The next check used `/tmp` OSM public trackpoint files from Paris, Tokyo, and
Berlin.  The committed repo does not include these raw replay CSVs.

Two replay sizes were used:

- 500,000 rows for trajectory-load-only measurement.
- 75,000 rows for full `export-bundle`; a 500,000-row full export was too slow
  to be useful as a recurring benchmark on the dev machine.

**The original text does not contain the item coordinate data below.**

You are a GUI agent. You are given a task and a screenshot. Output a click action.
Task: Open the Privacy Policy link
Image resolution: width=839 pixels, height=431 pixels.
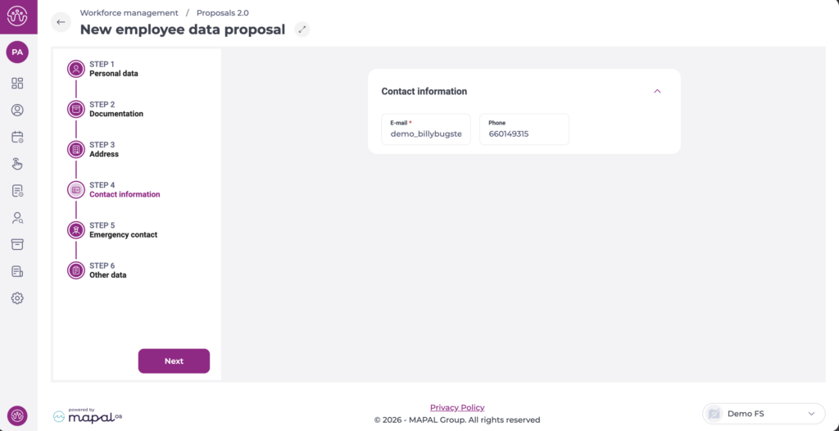[x=457, y=407]
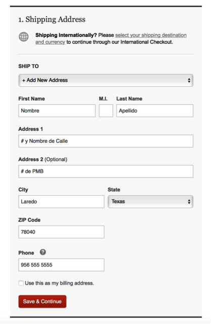Click the Use this as billing address label
This screenshot has height=324, width=211.
click(x=60, y=283)
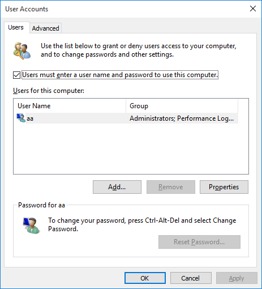
Task: Open Properties for the selected user
Action: [224, 187]
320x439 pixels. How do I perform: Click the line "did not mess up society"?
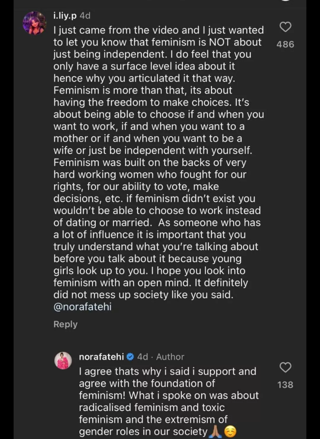pyautogui.click(x=143, y=295)
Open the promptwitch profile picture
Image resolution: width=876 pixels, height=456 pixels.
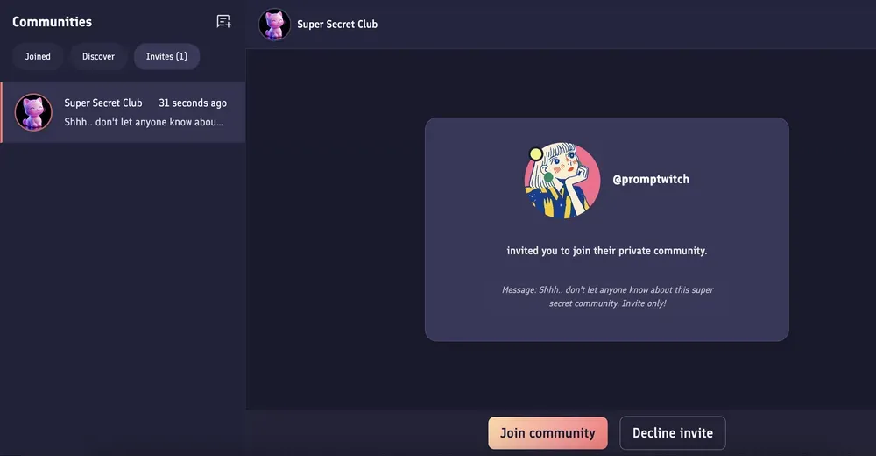562,180
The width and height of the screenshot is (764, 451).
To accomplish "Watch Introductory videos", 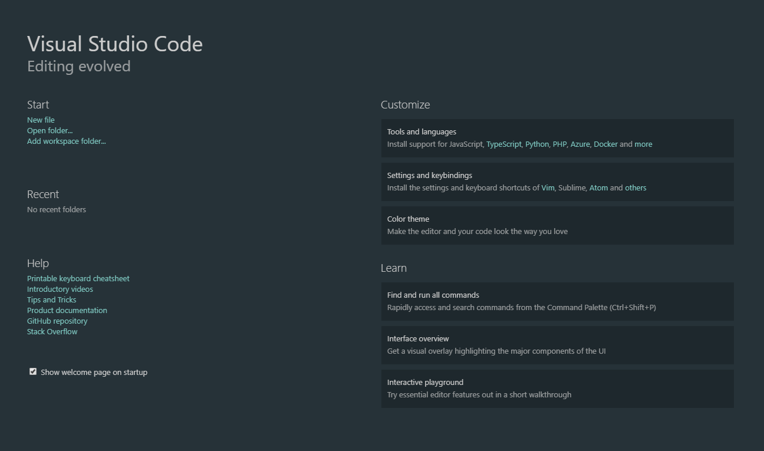I will [60, 289].
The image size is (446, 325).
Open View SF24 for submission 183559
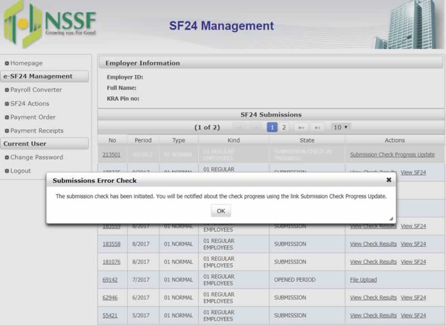point(413,226)
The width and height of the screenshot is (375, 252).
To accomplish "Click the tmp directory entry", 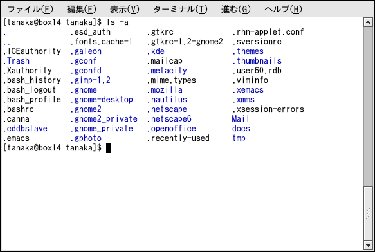I will click(x=239, y=138).
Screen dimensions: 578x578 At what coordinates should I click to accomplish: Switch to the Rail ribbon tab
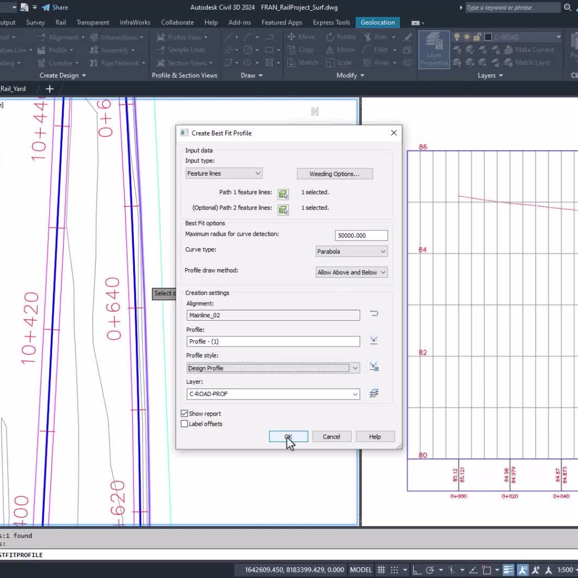pyautogui.click(x=60, y=23)
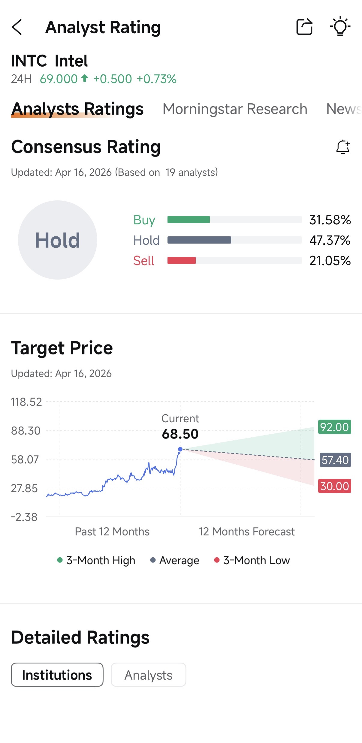Tap the 30.00 low target label
The width and height of the screenshot is (362, 743).
pos(334,486)
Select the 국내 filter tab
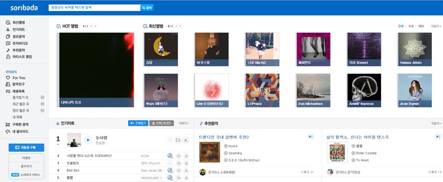443x182 pixels. tap(411, 26)
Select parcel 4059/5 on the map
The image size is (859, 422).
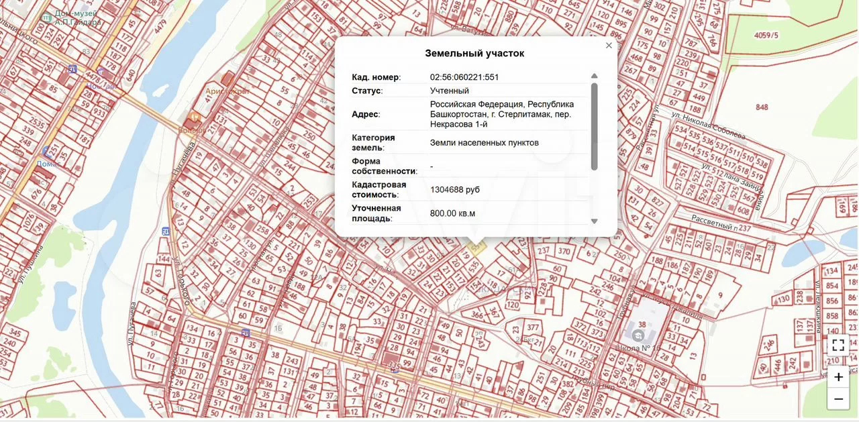766,35
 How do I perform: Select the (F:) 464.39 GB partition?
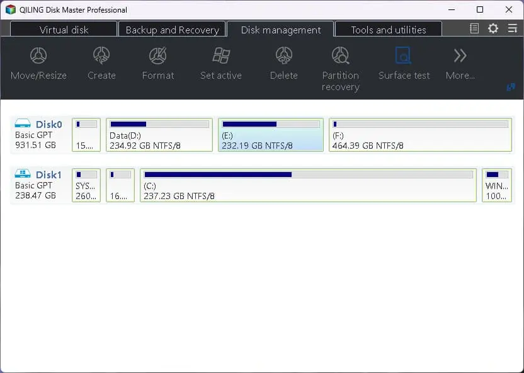[x=420, y=135]
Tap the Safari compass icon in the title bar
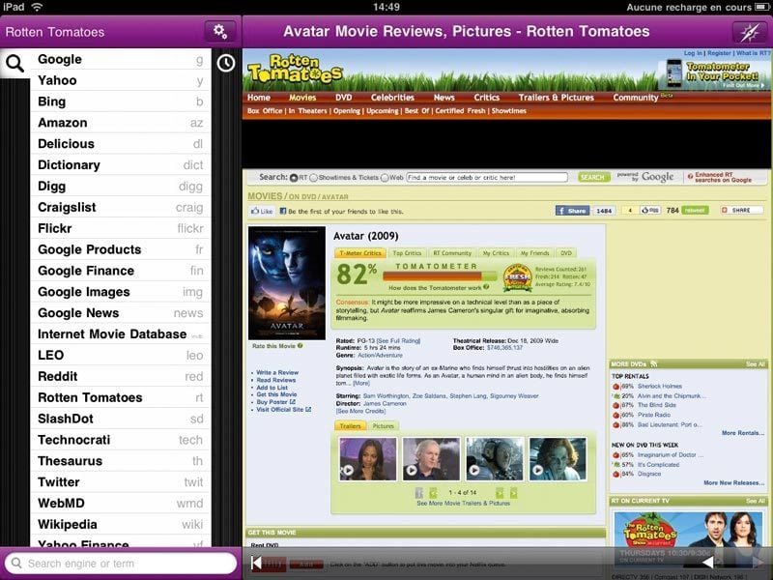This screenshot has height=580, width=773. tap(749, 32)
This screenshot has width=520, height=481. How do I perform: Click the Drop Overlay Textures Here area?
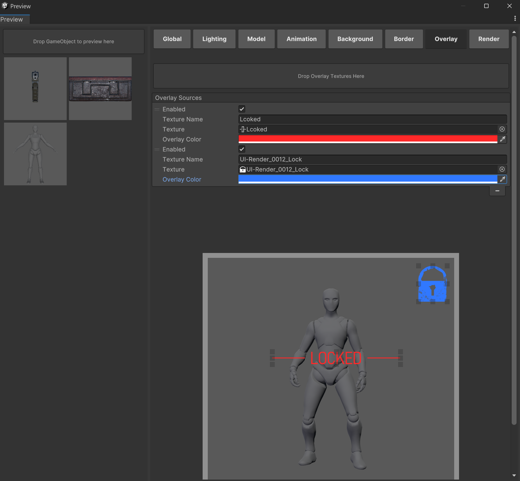pyautogui.click(x=331, y=76)
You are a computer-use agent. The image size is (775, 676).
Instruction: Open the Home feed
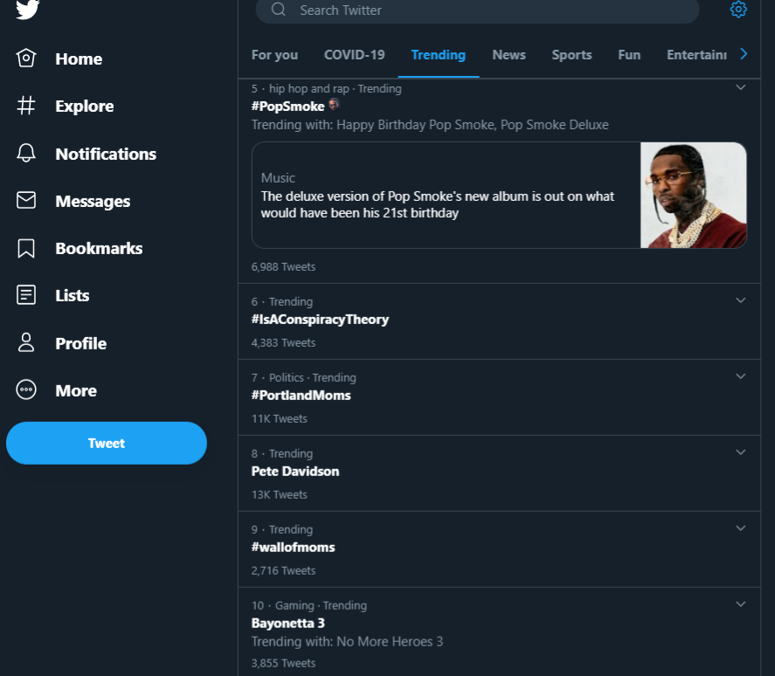[79, 59]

| Real-trace replay | float64 | float32 | Delta |
| --- | ---: | ---: | ---: |
| 500k load-only `Trajectory.xy.nbytes` | 8,000,000 B | 4,000,000 B | -4,000,000 B |
| 500k load-only RSS after load | 399,020 KB | 395,980 KB | -3,040 KB |
| 500k load-only tracemalloc peak | 98,008 KB | 94,098 KB | -3,910 KB |
| 75k full-export peak RSS | 272,016 KB | 267,972 KB | -4,044 KB |
| 75k full-export tracemalloc peak | 86,759 KB | 86,172 KB | -587 KB |
| 75k `loader.py:104` retained allocation | 1,800,568 B | 1,200,568 B | -600,000 B |

The 75k replay produced the same node and edge counts (`1540` nodes / `1295`
edges) for both dtypes, but the reusable drift comparator reported edge
endpoint / vertex-count mismatches and Lanelet ID drift.  This replay is a
stress workload built by tiling traces, not a release-quality map sample, but
it is a useful warning: float32 can perturb graph assembly enough on larger
repeated real-trace patterns that it should remain opt-in.

## Output Drift

### Paris 800-row Sample

| Metric | float64 | float32 | Delta / drift |
| --- | ---: | ---: | ---: |
| Graph nodes | 9 | 9 | 0 |
| Graph edges | 5 | 5 | 0 |
| Edge vertex count mismatches | 0 | 0 | 0 |
| Max node XY drift | - | - | 0.000037 m |
| Max edge-vertex XY drift | - | - | 0.000138 m |
| Mean edge-vertex XY drift | - | - | 0.000022 m |
| Total edge length | 874.645621763 m | 874.645621983 m | +0.000000220 m |
| Max per-edge length drift | - | - | 0.000055 m |
| Max GeoJSON coordinate drift | - | - | 0.000141 m |
| Lanelet OSM nodes / ways / relations | 283 / 15 / 6 | 283 / 15 / 6 | unchanged |
| Max Lanelet node drift | - | - | 0.000140 m |

### Berlin 7,500-row Sample

| Metric | float64 | float32 | Delta / drift |
| --- | ---: | ---: | ---: |
| Graph nodes | 65 | 65 | 0 |
| Graph edges | 64 | 64 | 0 |
| Edge vertex count mismatches | 0 | 0 | 0 |
| Max node XY drift | - | - | 0.000189 m |
| Max edge-vertex XY drift | - | - | 0.000723 m |
| Mean edge-vertex XY drift | - | - | 0.000056 m |
| Total edge length drift | - | - | +0.000230 m |
| Total edge length drift (%) | - | - | +0.000002 % |
| Max per-edge length drift | - | - | 0.000237 m |
| Max GeoJSON coordinate drift | - | - | 0.000723 m |
| Lanelet OSM nodes / ways / relations | 1,651 / 192 / 91 | 1,651 / 192 / 91 | unchanged |
| Max Lanelet node drift | - | - | 0.000723 m |

All non-trajectory output files differed byte-for-byte, as expected, because
coordinate text changes.  Topology and derived lengths stayed effectively
unchanged on both samples.  The largest observed geometric drift was below
1 mm.

## Decision

Keep `float64` as the default.

Recommended next state:

- Keep `--trajectory-dtype float32` as an opt-in profiling / large-dataset
  knob.
- Do not canonicalize exported coordinates just to hide float32 text drift.
- Do not flip the default until a larger city-scale workload demonstrates a
  meaningful process-level memory reduction.
- If float32 becomes user-facing in a release note, document that exported
  coordinate text is expected to differ while topology should remain stable.

## Follow-up Test Ideas

- Use `scripts/compare_float32_drift.py` as the reusable release-gate entry
  point when float32 measurements need to recur.
- Add an opt-in city-scale benchmark that asserts topology stability and
  sub-centimeter coordinate drift for `--trajectory-dtype float32`.
- Measure on a much larger trajectory input where `Trajectory.xy` is large
  enough to move process RSS instead of only `tracemalloc`.